### Tasks to carry out
1) List the benefits of tending a garden that the passage on gardening presents as bullet points.
2) Rewrite the stretch of the passage on gardening from "Psychological studies have" through "healing and relaxation.", substituting "yard" for "garden" throughout.
3) According to the passage on gardening, why does tending a garden help placate nagging nervousness and worry?

Psychological studies have shown how tending to a garden, however small it may be:


  •   Reduces stress and anxiety

  •   Improves concentration and clarity of thought

  •   Encourages contemplation, meditation, and creativity


When you cultivate a garden as a recreational distraction from your otherwise chaotic life, you take out time for physical exercise, and a much-needed digital detox. The somewhat fixed routine of sowing seeds, trimming and watering growing plants, and feeding (perhaps adopting!) visiting birds and animals makes for soul-food. It helps placate nagging nervousness and worry, because you are mindful of why you are indulging in this activity.


There are some herbs and flowers that Ayurveda places on a high pedestal, for their rejuvenating character. Include these in your therapeutic garden, for more daily healing and relaxation.

### Material provided
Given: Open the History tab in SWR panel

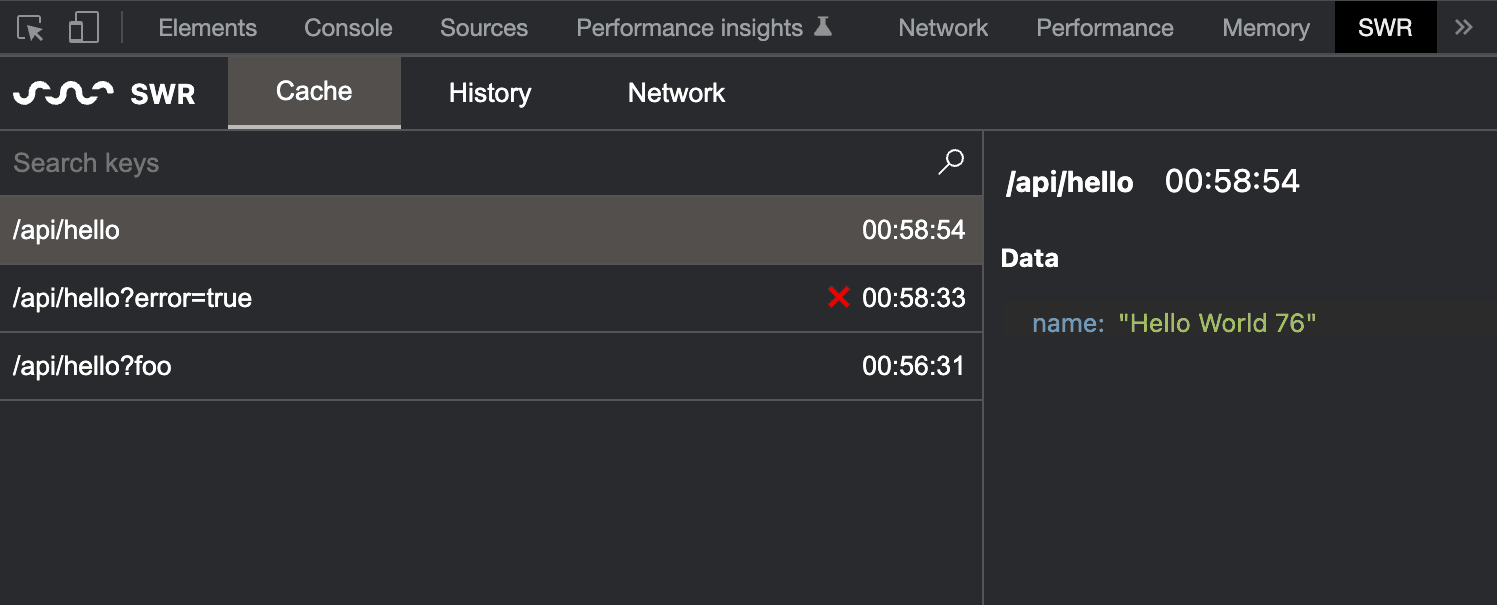Looking at the screenshot, I should click(489, 92).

### Answers to this exercise
1)
Reduces stress and anxiety
Improves concentration and clarity of thought
Encourages contemplation, meditation, and creativity

2)
Psychological studies have shown how tending to a yard, however small it may be:


  •   Reduces stress and anxiety

  •   Improves concentration and clarity of thought

  •   Encourages contemplation, meditation, and creativity


When you cultivate a yard as a recreational distraction from your otherwise chaotic life, you take out time for physical exercise, and a much-needed digital detox. The somewhat fixed routine of sowing seeds, trimming and watering growing plants, and feeding (perhaps adopting!) visiting birds and animals makes for soul-food. It helps placate nagging nervousness and worry, because you are mindful of why you are indulging in this activity.


There are some herbs and flowers that Ayurveda places on a high pedestal, for their rejuvenating character. Include these in your therapeutic yard, for more daily healing and relaxation.

3) It helps because you are mindful of why you are indulging in this activity.